MaxSim Late-Interaction Scoring in NumKong

April 2, 2026 · View on GitHub

NumKong implements ColBERT-style late-interaction scoring: the MaxSim score sums, over each query token, the minimum angular distance to any document token. A two-stage coarse-to-fine strategy uses i8-quantized screening to find the best document per query, then full-precision refinement computes the final angular distance.

MaxSim score:

\text{MaxSim}(Q, D) = \sum_{i=0}^{m-1} \min_{j=0}^{n-1} \text{angular}(q_i, d_j)

Coarse screening finds the best document via i8 dot products as a proxy for argmin angular:

j^* = \arg\max_j \text{dot}_{\text{i8}}(q_i, d_j)

Full-precision refinement:

\text{angular}(q_i, d_{j^*}) = 1 - \frac{\text{dot}(q_i, d_{j^*})}{\|q_i\| \cdot \|d_{j^*}\|}

Reformulating as Python pseudocode:

import numpy as np

def maxsim(queries: np.ndarray, documents: np.ndarray) -> float:
    score = 0.0
    for q in queries:
        dots = documents @ q
        best = np.argmax(dots)
        d = documents[best]
        angular = 1 - np.dot(q, d) / (np.linalg.norm(q) * np.linalg.norm(d))
        score += angular
    return score

Input & Output Types

Input Type	Output Type	Description
`bf16`	`f32`	16-bit brain float, widened output
`f32`	`f32`	32-bit IEEE 754 single precision
`f16`	`f32`	16-bit IEEE 754 half precision

Optimizations

Dual Pre-Packing

nk_maxsim_packed_bf16_sme, nk_maxsim_packed_f32_sme benefit from having both query and document matrices pre-packed into identical contiguous formats, unlike the nk_dots_packed_* family where only B is pre-packed and A is accessed with arbitrary stride. In the dots GEMM, one ZA tile must be reserved for A-side staging (loading unpacked A rows into the tile array), leaving 3 ZA tiles for accumulation. With both sides pre-packed, all 4 ZA tiles (ZA0–ZA3) serve as accumulators — a +33% increase in MOPA throughput. No output matrix materialization: dots_packed writes a full M×N f32 result matrix, while maxsim reduces each query row to a single argmax index in-flight, eliminating the M×N memory round-trip. Benchmark data (Apple M4, SVL=512):

Dimensions	dots_packed GEMM	maxsim fused	GEMM speedup	End-to-end
32×128×128 (ColBERT)	840 GFLOPS	1516 GFLOPS	1.81×	5.10×
32×256×128	1037 GFLOPS	1591 GFLOPS	1.53×	5.17×
64×512×128	1016 GFLOPS	1651 GFLOPS	1.62×	5.42×
32×128×256	859 GFLOPS	1725 GFLOPS	2.01×	4.06×
32×1024×768 (BERT)	1124 GFLOPS	1932 GFLOPS	1.72×	2.61×

End-to-end speedup (5×) exceeds GEMM-only speedup (1.5–2×) because maxsim eliminates output materialization and fuses argmax+angular refinement into the tile extraction loop.

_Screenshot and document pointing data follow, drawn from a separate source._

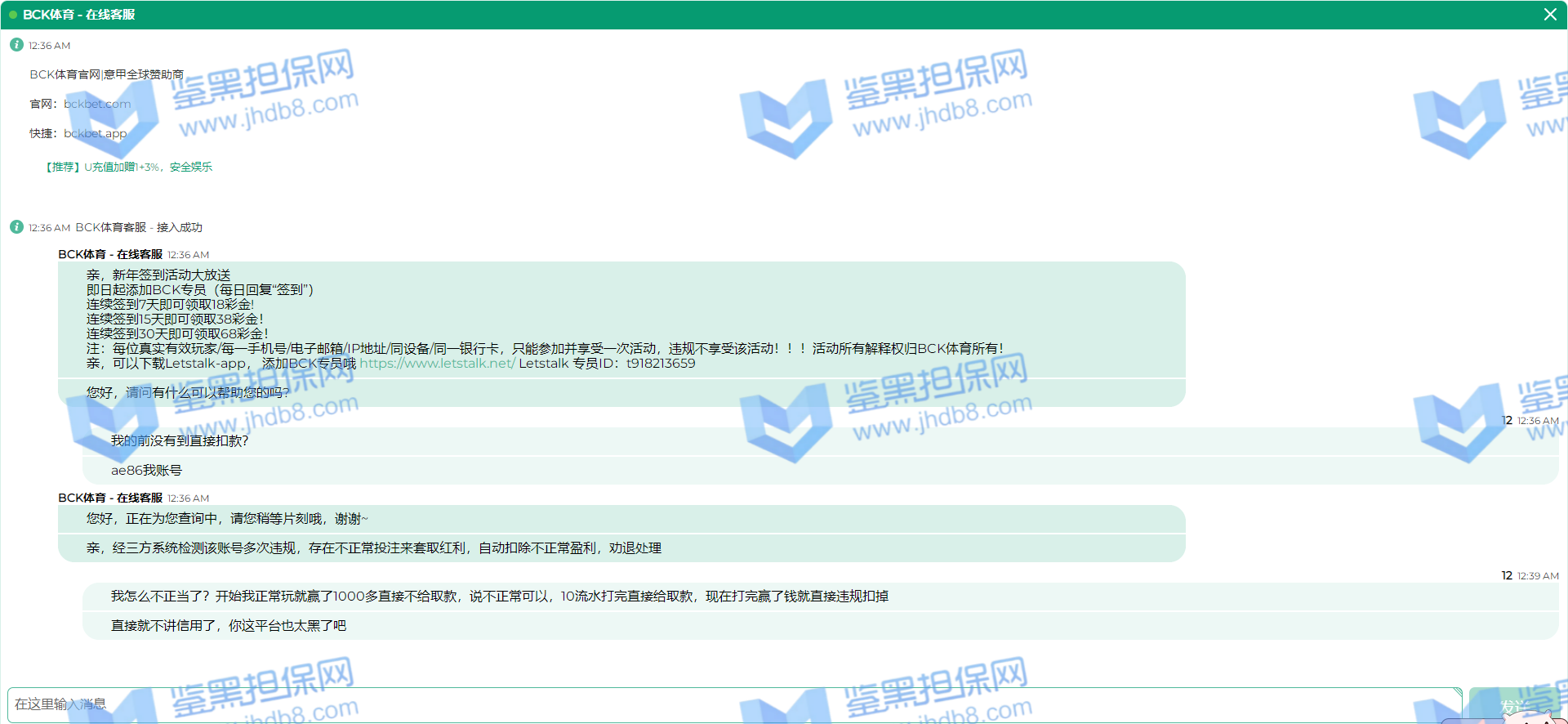Click the agent reply 正在为您查询中
1568x724 pixels.
pyautogui.click(x=227, y=519)
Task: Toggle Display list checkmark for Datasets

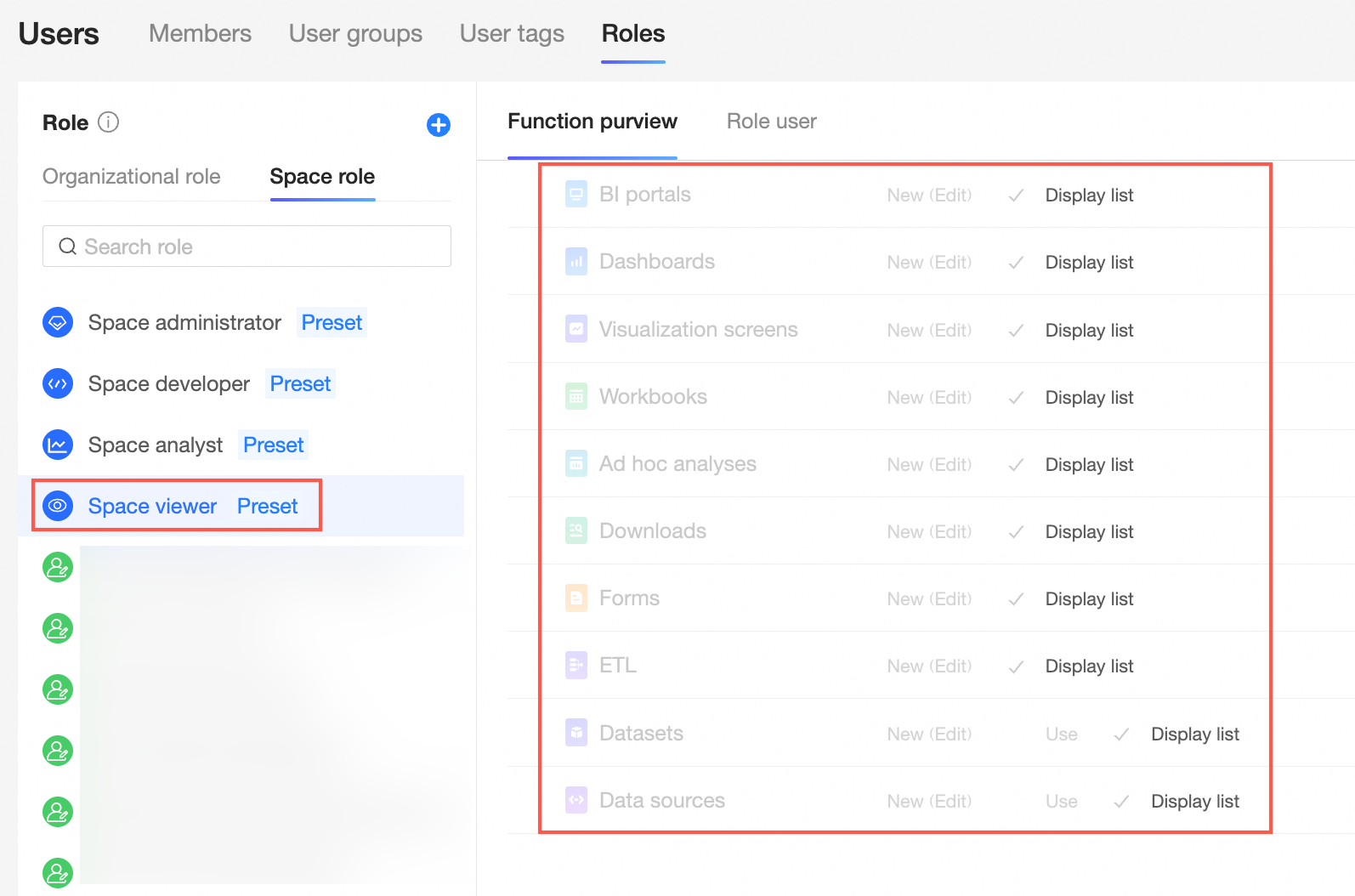Action: coord(1121,734)
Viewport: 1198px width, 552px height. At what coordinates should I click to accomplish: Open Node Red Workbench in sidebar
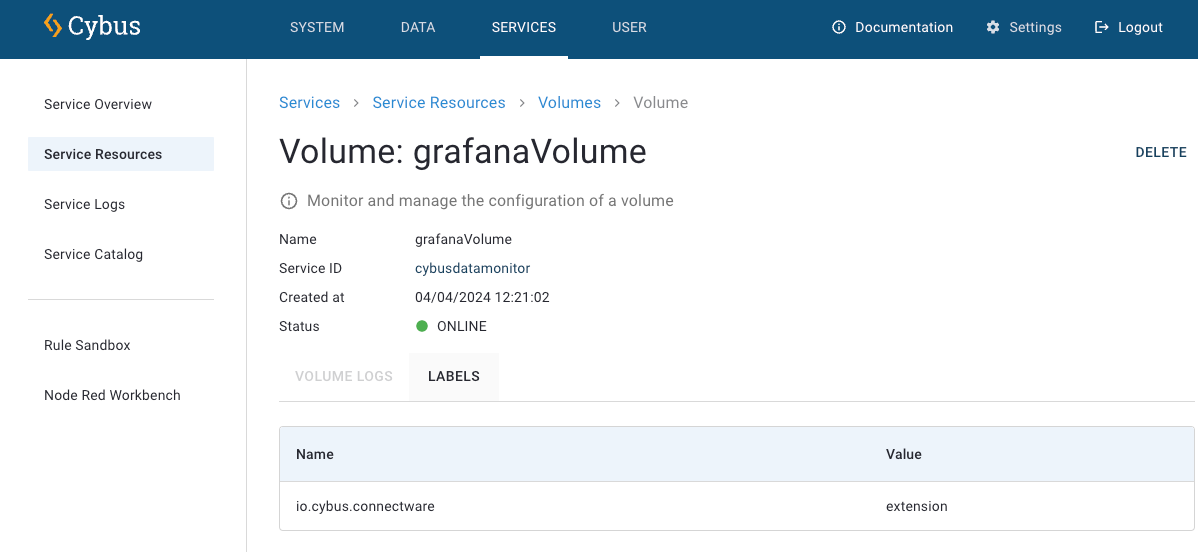[112, 395]
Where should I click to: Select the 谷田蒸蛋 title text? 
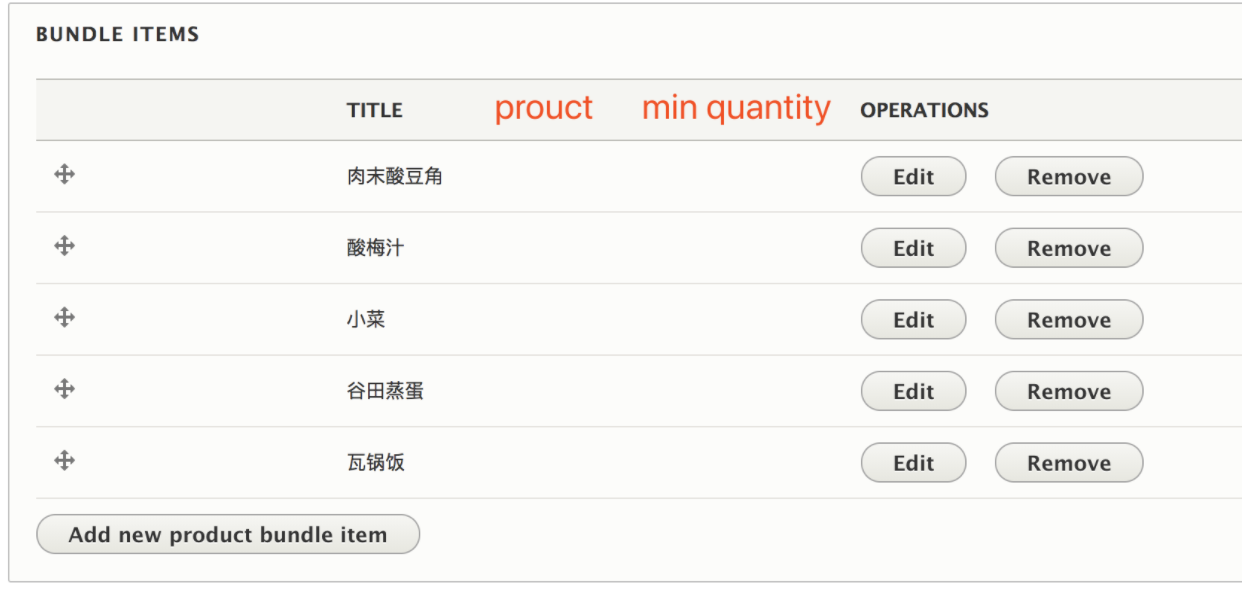[x=385, y=391]
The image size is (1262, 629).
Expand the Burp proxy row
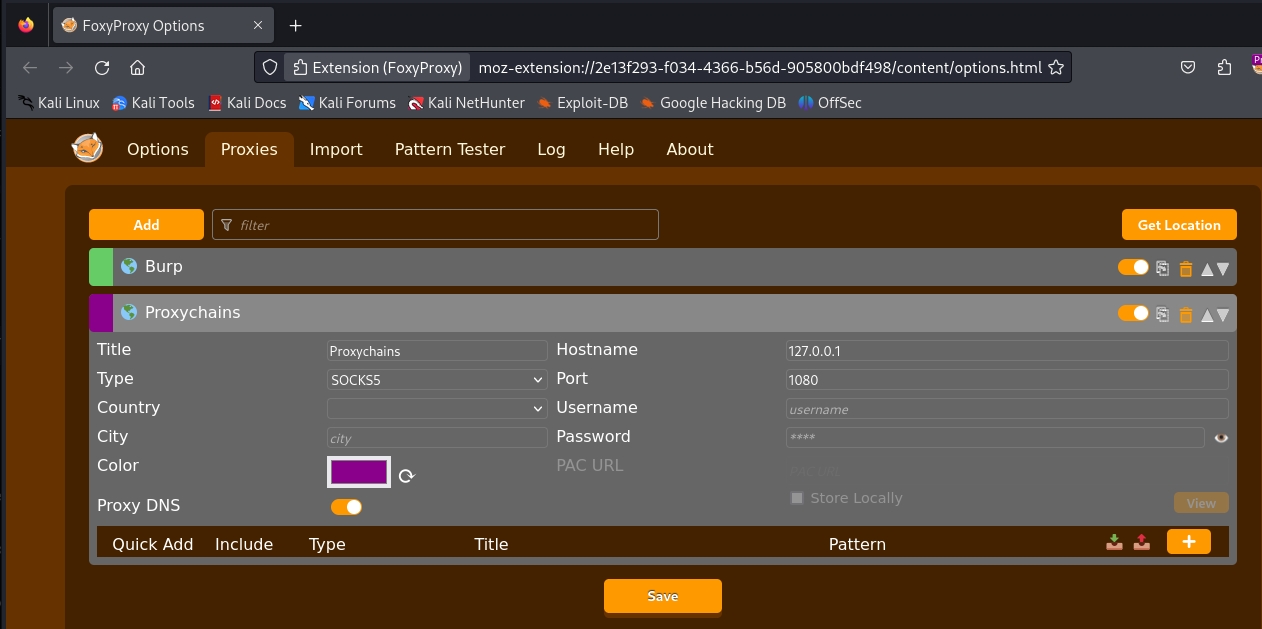(600, 267)
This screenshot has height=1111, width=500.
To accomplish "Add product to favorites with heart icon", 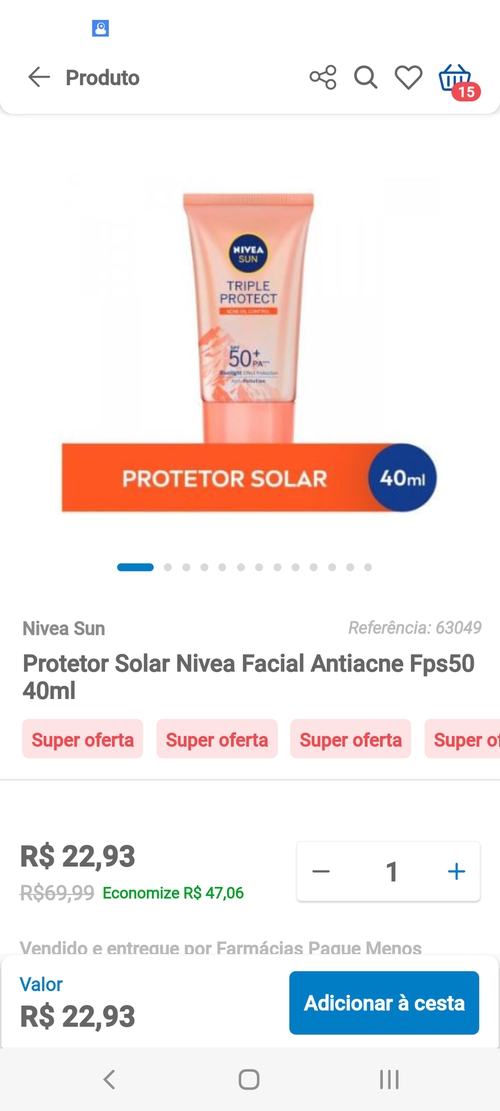I will [x=409, y=77].
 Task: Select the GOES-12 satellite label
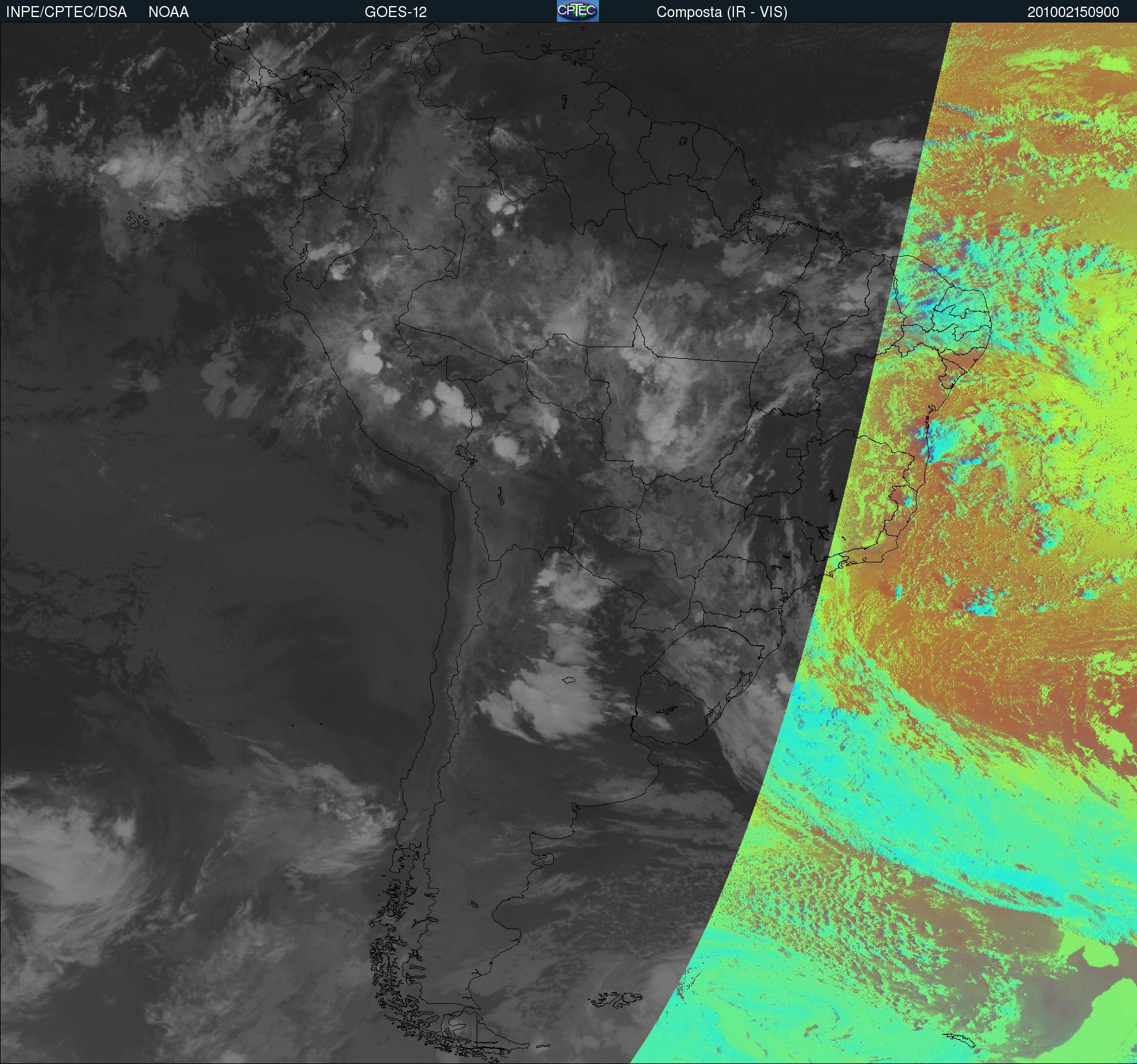pyautogui.click(x=396, y=12)
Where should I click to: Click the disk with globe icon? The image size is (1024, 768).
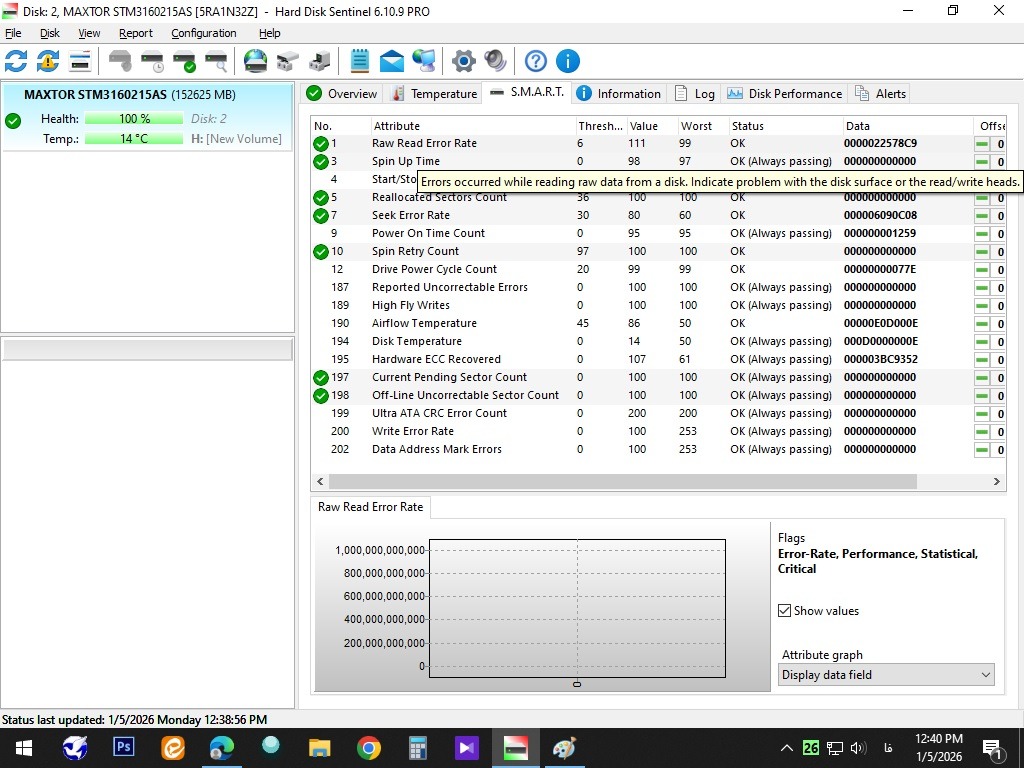click(256, 61)
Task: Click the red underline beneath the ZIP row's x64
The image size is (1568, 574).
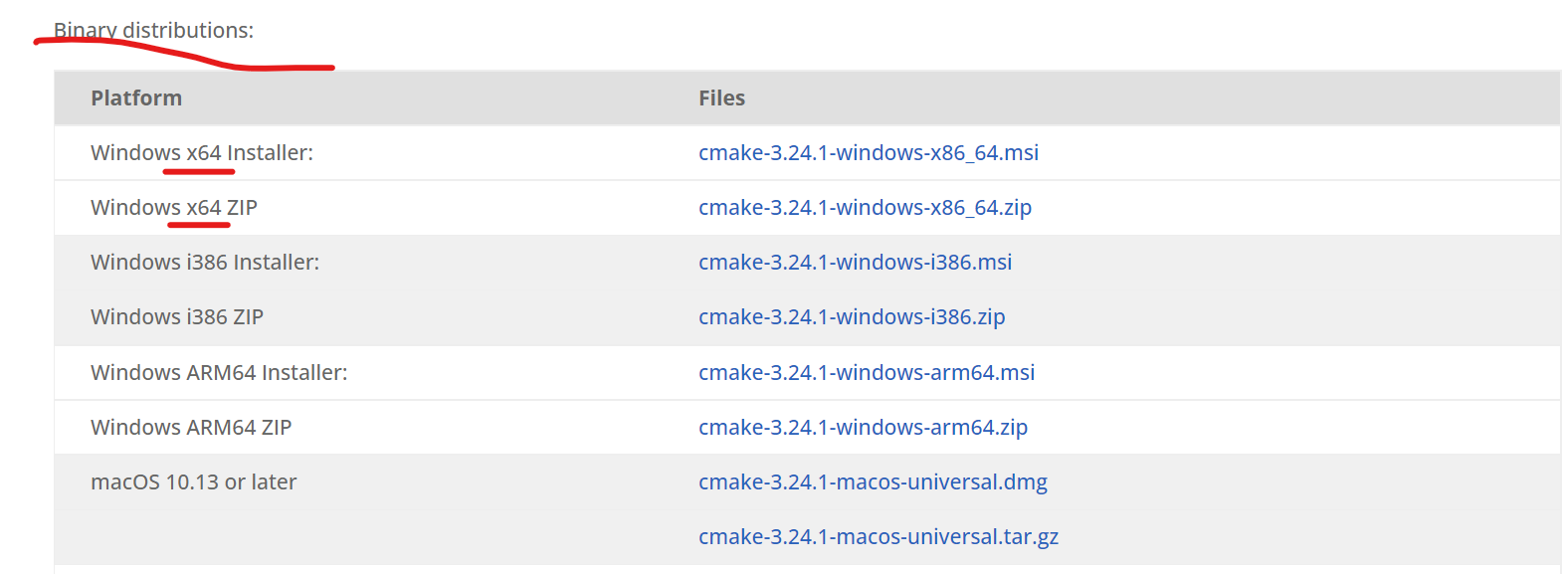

Two-Stage Coarse-to-Fine Scoring

All backends use i8-quantized coarse screening at O(m·n·k) with 1 byte/element instead of 2–4, followed by full-precision refinement at O(m·k) for only the winning pairs. Break-even at ~4 documents per query — beyond that, coarse screening dominates and the i8 bandwidth advantage compounds.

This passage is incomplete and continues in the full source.